Raptor SS precision planetary gearheads from CGI Motion are washdown-ready.
The planetary gearbox design is fairly simple, consisting of a central sun gear, an outer ring (also referred to as an internal gear, because its tooth face inward), planetary gears, and a carrier. Input power to the sun gear causes it to spin. The planetary gears mesh with the sun gear, and as the sun gear spins, the planetary gears rotate on their axes. The planetary gears also mesh with the ring gear, which is stationary, causing the planetary gears to revolve around the sun gear. The carrier holds the planetary gears together and sets their spacing. It rotates with the planetary gears and incorporates the output shaft.
In a planetary gearbox, many teeth are engaged at once, which allows high speed reduction to be achieved with relatively small gears and lower inertia reflected back to the motor. Having multiple teeth share the load also allows planetary gears to transmit high levels of torque. The combination of compact size, large speed reduction and high torque transmission makes planetary gearboxes a popular choice for space-constrained applications.
Planetary gears are also referred to as epicyclic gears. This video from Neugart GmbH demonstrates their construction and operation.
But planetary gearboxes do have some disadvantages. Their complexity in design and manufacturing tends to make them a more expensive solution than other gearbox types. And precision manufacturing is extremely important for these gearboxes. If one planetary gear is positioned closer to the sun gear than the others, imbalances in the planetary gears can occur, leading to premature wear and failure. Also, the compact footprint of planetary gears makes heat dissipation more difficult, so applications that run at very high speed or experience continuous operation may require cooling.
When using a “standard” (in other words, inline) planetary gearbox, the motor and the driven equipment must be inline with each other, although manufacturers offer right-angle designs that incorporate other gear sets (often bevel gears with helical teeth) to provide an offset between the input and output.
in a planetary gearbox — whether it is a spur design or a helical design — the bearings play an active role in torque transmission. But the planetary arrangement affords limited space within the gearbox to accommodate the bearings. Needle bearings are a good choice from a size perspective, but aren’t designed to withstand significant axial loads. Tapered roller bearings are suitable for high axial loads, but are generally larger than needle bearings.

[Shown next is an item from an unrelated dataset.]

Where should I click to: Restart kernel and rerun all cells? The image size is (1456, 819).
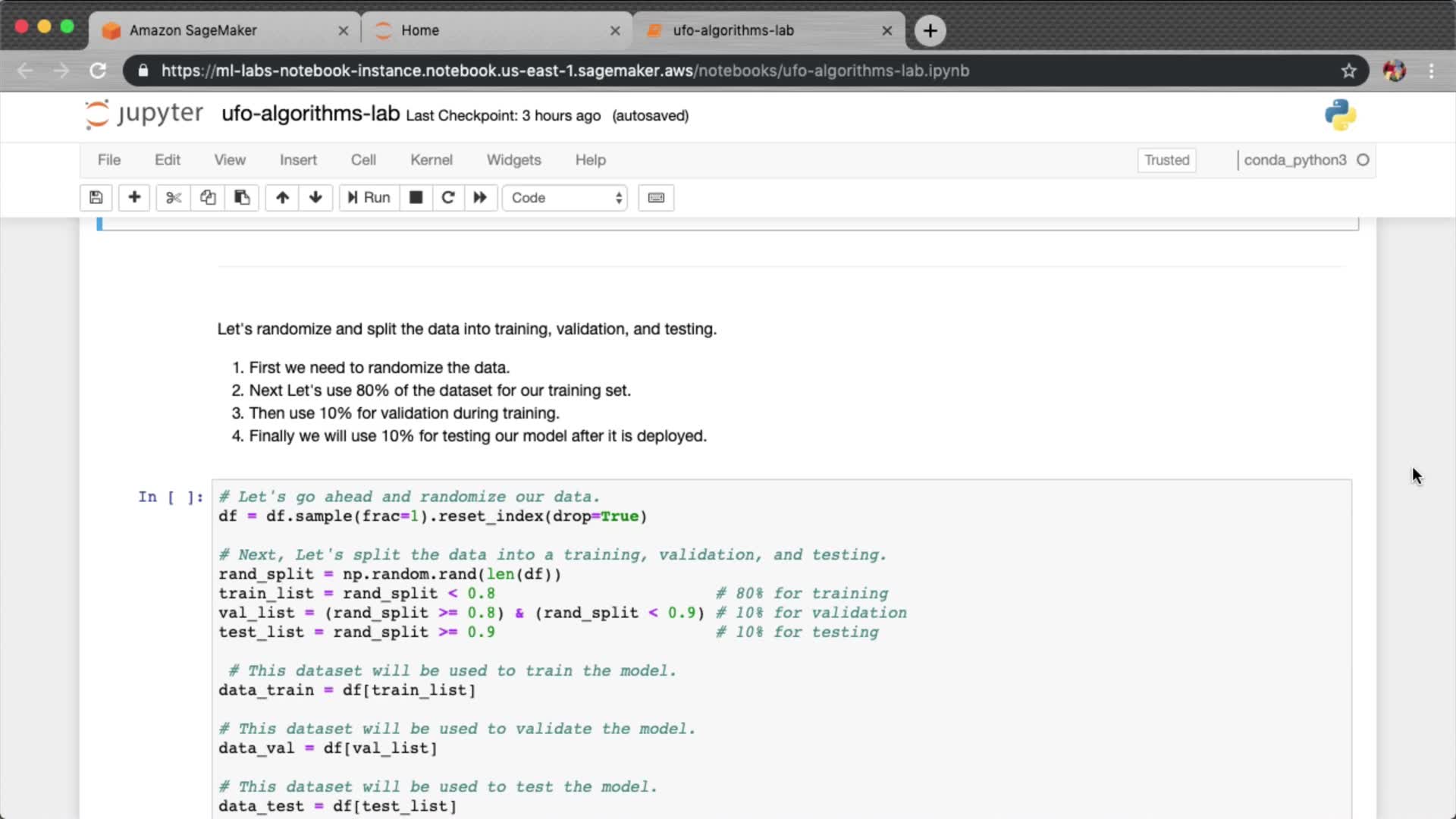click(x=480, y=198)
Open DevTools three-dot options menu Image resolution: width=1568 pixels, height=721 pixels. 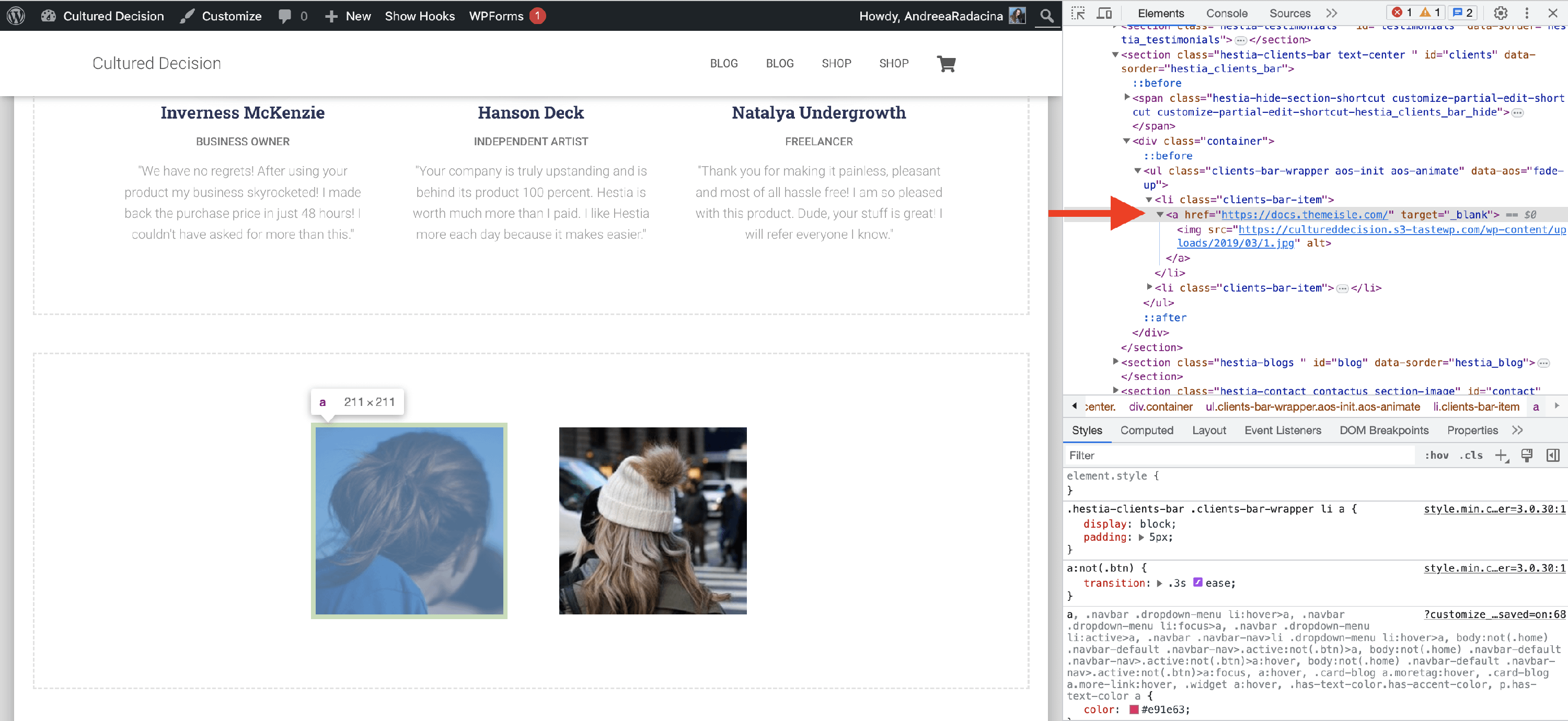click(x=1526, y=14)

The inherent limitations on bearing size and type, coupled with the dual task of transmitting torque and supporting axial loads, mean the torque ratings of helical planetary gearboxes can be lower than those of similar gearboxes using spur planetary gears, whose bearings only experience forces due to torque transmission (no axial loads). On the other hand, helical planetary designs have lower noise, smoother operation, and higher stiffness than spur planetary gearboxes. These attributes make helical planetary gearboxes the more common choice in servo applications.